And we are going to show you a demo of how, how cool this is now with the the visual data prep built inside the notebook and the serverless kernels. Now moving over to the experimentation phase and how do we solve the problem of this pacing collaboration between teammates which impedes their productivity.

We are pleased to introduce the real time collaboration capability in SageMaker Studio notebooks using which you and your peers can view run, execute and review the same notebook in real time. Let's see how it works.

So first thing you do, you go in SageMaker and you create a collaborative space. A collaborative space is like a workspace for you and your team members to collaborate together on an ML problem.

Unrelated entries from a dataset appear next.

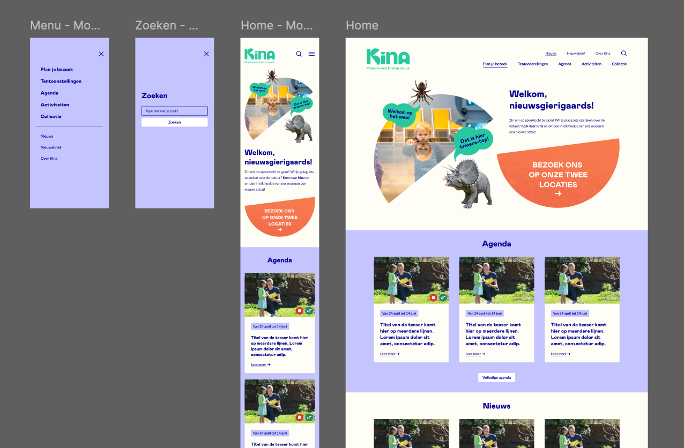Click the X close icon on the Zoeken screen
The width and height of the screenshot is (684, 448).
tap(206, 54)
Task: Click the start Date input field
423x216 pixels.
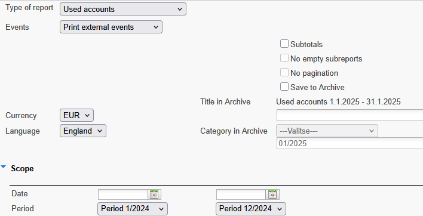Action: 123,195
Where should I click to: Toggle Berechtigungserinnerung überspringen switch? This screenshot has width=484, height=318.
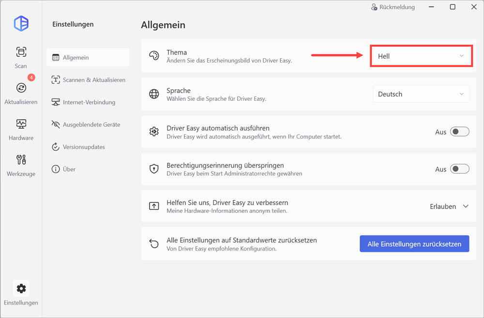point(459,169)
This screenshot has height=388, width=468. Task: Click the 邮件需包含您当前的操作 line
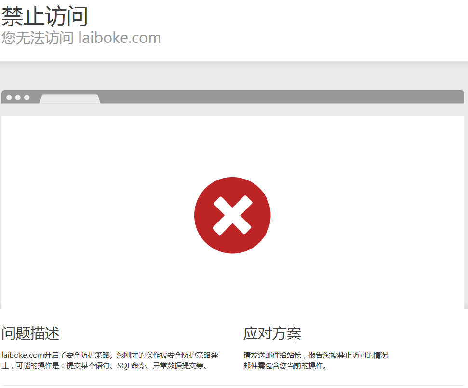[x=285, y=366]
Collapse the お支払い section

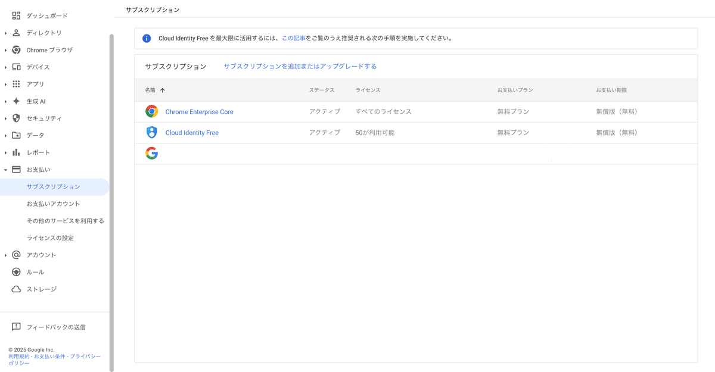point(5,169)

What it gives you is access to a shared SageMaker Studio with a shared EFS file system which means all of you are accessing the same studio and see the same set of notebooks in real time.

You can edit the notebook with real time cursors for each of your users who are logged into the notebook displayed in real time. You can run the notebook output and view those, review those outputs together in real time. And at any point, if you want to take a snapshot of your work, you can commit your code to the attached code repositories. The spaces support the AWS CodeCommit, GitHub and Bitbucket repositories.

And not just that like any work that you do within the space, for example, creating new datasets or models or endpoints or experiments, they're automatically saved and scoped within the perimeter of the space. So your data science work is automatically organized and you can always revisit your work and reproduce your work easily in one single place.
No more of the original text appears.